Early Headlines: Developing Economies' Trade is Contracting, America's Refugee Migration Problem, IMF Mistake with Greece, Prostitution in Great Britain and More

June 14th, 2015
in News, econ_news, syndication

Early Bird Headlines 14 June 2015

Econintersect: Here are some of the headlines we found to help you start your day. For more headlines see our afternoon feature for GEI members, What We Read Today, which has many more headlines and a number of article discussions to keep you abreast of what we have found interesting.


Follow up:


  • After years of boosting global growth, developing economies now a major drag on world economy (Financial Times) Only China's exports are still expanding, all else is contracting, many down at annualized rates of 10% or more,with biggest declines from Russia, India and Brazil. Econintersect: Can China keep expanding exports if all other developing market trade contracts?

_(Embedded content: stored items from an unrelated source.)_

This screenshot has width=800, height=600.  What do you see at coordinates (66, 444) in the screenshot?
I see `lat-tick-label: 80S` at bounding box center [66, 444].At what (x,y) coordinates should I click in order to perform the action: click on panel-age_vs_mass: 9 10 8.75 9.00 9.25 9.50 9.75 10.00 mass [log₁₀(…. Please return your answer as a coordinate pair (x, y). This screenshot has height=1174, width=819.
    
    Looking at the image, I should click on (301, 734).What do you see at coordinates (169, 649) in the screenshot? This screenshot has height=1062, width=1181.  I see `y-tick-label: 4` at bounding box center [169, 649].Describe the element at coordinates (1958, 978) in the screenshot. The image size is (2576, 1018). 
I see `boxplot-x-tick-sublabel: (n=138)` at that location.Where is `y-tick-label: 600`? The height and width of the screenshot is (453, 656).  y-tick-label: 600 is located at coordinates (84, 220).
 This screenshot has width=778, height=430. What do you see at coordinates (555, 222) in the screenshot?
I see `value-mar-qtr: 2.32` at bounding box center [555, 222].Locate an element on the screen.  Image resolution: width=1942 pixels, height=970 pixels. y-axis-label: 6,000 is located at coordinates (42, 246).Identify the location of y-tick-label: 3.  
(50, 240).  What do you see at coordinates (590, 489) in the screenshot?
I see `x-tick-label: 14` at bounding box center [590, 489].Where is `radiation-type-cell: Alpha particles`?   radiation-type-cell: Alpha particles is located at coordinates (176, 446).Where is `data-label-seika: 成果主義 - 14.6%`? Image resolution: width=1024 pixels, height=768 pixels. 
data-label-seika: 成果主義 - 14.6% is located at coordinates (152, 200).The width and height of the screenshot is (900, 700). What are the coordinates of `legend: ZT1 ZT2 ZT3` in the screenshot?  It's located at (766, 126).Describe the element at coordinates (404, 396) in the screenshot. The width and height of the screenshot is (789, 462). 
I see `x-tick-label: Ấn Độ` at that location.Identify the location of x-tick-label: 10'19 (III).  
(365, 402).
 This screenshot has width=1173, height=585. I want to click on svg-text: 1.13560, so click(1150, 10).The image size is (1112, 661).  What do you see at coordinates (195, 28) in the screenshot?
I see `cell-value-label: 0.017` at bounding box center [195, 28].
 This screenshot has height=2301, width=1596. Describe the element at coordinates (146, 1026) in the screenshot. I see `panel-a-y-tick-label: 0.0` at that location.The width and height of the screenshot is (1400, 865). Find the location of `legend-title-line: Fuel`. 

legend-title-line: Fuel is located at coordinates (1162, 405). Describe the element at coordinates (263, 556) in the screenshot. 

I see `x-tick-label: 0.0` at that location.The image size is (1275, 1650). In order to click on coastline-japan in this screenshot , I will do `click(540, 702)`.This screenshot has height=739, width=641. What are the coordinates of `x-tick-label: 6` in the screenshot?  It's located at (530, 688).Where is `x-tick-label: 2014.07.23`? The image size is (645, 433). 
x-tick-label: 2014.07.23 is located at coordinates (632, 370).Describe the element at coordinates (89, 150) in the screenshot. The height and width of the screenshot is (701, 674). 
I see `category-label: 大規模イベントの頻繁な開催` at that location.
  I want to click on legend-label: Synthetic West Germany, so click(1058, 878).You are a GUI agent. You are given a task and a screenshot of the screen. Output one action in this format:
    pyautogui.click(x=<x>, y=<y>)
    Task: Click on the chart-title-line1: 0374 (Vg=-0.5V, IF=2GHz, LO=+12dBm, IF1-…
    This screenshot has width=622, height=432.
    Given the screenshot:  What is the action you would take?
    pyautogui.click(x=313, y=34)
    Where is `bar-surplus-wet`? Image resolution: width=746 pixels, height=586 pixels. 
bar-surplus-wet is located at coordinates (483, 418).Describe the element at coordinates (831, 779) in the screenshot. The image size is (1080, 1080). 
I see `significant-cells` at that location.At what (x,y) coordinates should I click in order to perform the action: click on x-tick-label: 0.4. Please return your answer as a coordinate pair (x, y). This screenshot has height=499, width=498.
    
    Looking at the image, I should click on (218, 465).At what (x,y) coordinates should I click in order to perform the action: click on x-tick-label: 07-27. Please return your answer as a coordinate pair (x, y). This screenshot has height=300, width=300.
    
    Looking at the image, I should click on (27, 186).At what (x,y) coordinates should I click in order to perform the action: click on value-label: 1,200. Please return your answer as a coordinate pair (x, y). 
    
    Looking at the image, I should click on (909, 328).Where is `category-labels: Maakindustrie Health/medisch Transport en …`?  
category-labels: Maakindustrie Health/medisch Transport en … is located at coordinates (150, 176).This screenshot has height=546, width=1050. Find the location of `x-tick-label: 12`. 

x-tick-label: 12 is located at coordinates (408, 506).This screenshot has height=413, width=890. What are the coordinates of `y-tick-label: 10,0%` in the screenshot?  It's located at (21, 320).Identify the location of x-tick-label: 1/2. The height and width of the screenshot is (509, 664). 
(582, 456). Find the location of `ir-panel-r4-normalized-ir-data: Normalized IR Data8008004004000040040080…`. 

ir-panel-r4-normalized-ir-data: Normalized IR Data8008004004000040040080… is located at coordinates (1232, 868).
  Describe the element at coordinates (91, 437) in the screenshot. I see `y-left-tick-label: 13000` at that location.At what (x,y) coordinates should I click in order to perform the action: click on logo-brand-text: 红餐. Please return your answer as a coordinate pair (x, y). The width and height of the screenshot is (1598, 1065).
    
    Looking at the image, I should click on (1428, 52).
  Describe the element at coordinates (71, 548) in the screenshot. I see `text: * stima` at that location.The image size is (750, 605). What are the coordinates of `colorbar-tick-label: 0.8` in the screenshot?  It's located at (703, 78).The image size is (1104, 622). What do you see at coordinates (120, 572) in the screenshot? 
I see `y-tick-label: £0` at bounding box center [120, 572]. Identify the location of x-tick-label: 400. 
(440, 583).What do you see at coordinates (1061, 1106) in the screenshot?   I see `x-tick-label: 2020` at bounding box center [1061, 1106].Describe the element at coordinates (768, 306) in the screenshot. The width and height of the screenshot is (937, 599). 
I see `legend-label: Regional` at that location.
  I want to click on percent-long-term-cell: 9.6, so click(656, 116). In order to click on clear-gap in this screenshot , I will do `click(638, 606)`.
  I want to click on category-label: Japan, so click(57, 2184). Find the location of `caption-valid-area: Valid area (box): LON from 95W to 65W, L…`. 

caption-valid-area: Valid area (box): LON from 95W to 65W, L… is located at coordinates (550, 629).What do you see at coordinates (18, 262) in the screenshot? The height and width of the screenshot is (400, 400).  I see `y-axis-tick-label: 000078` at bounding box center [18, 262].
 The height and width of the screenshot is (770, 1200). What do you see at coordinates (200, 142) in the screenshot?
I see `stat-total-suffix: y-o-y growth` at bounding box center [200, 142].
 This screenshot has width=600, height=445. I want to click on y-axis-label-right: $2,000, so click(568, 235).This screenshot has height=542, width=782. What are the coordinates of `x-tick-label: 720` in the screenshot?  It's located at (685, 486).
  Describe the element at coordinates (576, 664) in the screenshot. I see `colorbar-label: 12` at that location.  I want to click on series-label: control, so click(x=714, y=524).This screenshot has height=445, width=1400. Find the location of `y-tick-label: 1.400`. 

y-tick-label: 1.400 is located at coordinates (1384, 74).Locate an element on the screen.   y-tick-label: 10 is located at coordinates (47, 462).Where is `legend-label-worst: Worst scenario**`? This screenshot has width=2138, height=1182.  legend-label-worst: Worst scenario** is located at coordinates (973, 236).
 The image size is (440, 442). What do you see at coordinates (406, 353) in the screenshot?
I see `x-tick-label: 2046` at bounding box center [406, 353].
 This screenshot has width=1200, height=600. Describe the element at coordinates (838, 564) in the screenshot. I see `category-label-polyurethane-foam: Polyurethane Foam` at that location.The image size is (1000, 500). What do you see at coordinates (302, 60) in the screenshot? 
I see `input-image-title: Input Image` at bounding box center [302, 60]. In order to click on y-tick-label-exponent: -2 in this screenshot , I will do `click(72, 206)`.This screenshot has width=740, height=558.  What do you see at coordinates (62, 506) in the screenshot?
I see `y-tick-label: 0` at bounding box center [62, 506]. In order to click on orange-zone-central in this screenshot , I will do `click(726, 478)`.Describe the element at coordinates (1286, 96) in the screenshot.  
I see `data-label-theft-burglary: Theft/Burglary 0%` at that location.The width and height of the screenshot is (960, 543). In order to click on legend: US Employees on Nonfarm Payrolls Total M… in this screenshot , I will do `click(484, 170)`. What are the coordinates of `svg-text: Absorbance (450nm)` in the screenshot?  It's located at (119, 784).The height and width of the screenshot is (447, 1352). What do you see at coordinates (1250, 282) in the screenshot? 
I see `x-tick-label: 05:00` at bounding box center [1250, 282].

Is this the end of globalization?
  • Lost Voices of the World’s Refugees (The New York Times) Around the world, at least 50 million people either have been displaced inside their countries or have fled to foreign lands. Some, like Palestinians, have lived as refugees for generations; some, like Syrians and Ukrainians, are fleeing more recent conflicts; some, like the Rohingya of Myanmar, run from systematic persecution.


  • Puerto Rico's economy matters in the 2016 presidential race (CNN) Puerto Rico's economy is heading for a nosedive, and the territory is likely to default this year. In the territory, U.S. citizens cannot vote for president but they can participate in presidential primaries and national party conventions. So candidates can be expected to court Puerto Rican primary votes. And some Puerto Ricans can actually vote for president - more than 5 million Puerto Ricans (Puerto Ricans are U.S. citizens) living in the states can register and vote like any other citizen. A candidate who has a convincing plan for straightening out Puerto Rico's problems could gain enough from that demographic to swing some usually close states (like Florida, North Carolina, Virginia and Ohio).
  • Prison labor helps U.S. solar company manufacture at home (Reuters) One of the largest companies to manufacture solar panels in the United States, Suniva Inc, a Georgia-based solar cell and panel maker that is backed by Goldman Sachs Group Inc, uses a surprising resource to keep costs low and compete against producers from China: prison labor.


  • DNA Deciphers Roots of Modern Europeans (The New York Times) Three migrations (45,000 years ago, 8,000 years ago and 4,500 years ago) brought the disparate DNA sources for modern Europeans. Econintersect: Of course these are just the main groups. There are undoubtedly other smaller migrations that integrated into the continents genome over the ages. And some are not even homo sapiens: 2-3% of European and Asian DNA today is derived from Neanderthal origins, for example.


  • British spies 'moved after Snowden files read' (BBC News) UK intelligence agents have been moved because Russia and China have access to classified information which reveals how they operate, a senior government source has told the BBC. According to the Sunday Times, Moscow and Beijing have deciphered documents stolen by whistleblower Edward Snowden.
  • Prostitution ban won’t hit England, ‘too many politicians’ visit sex workers (RT) Hat tip to Marvin Clark. Paying for sex became illegal in Northern Ireland under the Human Trafficking and Exploitation Act 2015 last week. This has left prostitutes in fear of "danger and poverty." In an in-depth interview with RT, one sex worker challenged the idea of the law spreading to England, claiming "too many" influential people visit prostitutes.


  • The IMF's big Greek mistake (Breugel) Hat tip to Constantin Gurdgiev. Instead of demanding repayment from Greece and further austerity, the IMF should recognize its responsibility for the country's predicament and forgive much of the debt.



  • Afghan police killed in Taliban raids in Helmand (BBC News) The Taliban said they had killed as many as 25 officers and seized a large number of heavy weapons.Officials said that Taliban fighters overran police checkpoints around remote Musa Qala in Afghanistan's southern Helmand province, killing at least 20 officers.


  • Mexico Is Now Detaining More Central Americans Than The U.S. (Huffington Post) The crisis of Central Americans fleeing to Mexico and the U.S. hasn't ended, despite smaller numbers of migrants making it across the U.S. border. It's just that more people are being apprehended in Mexico than in the U.S.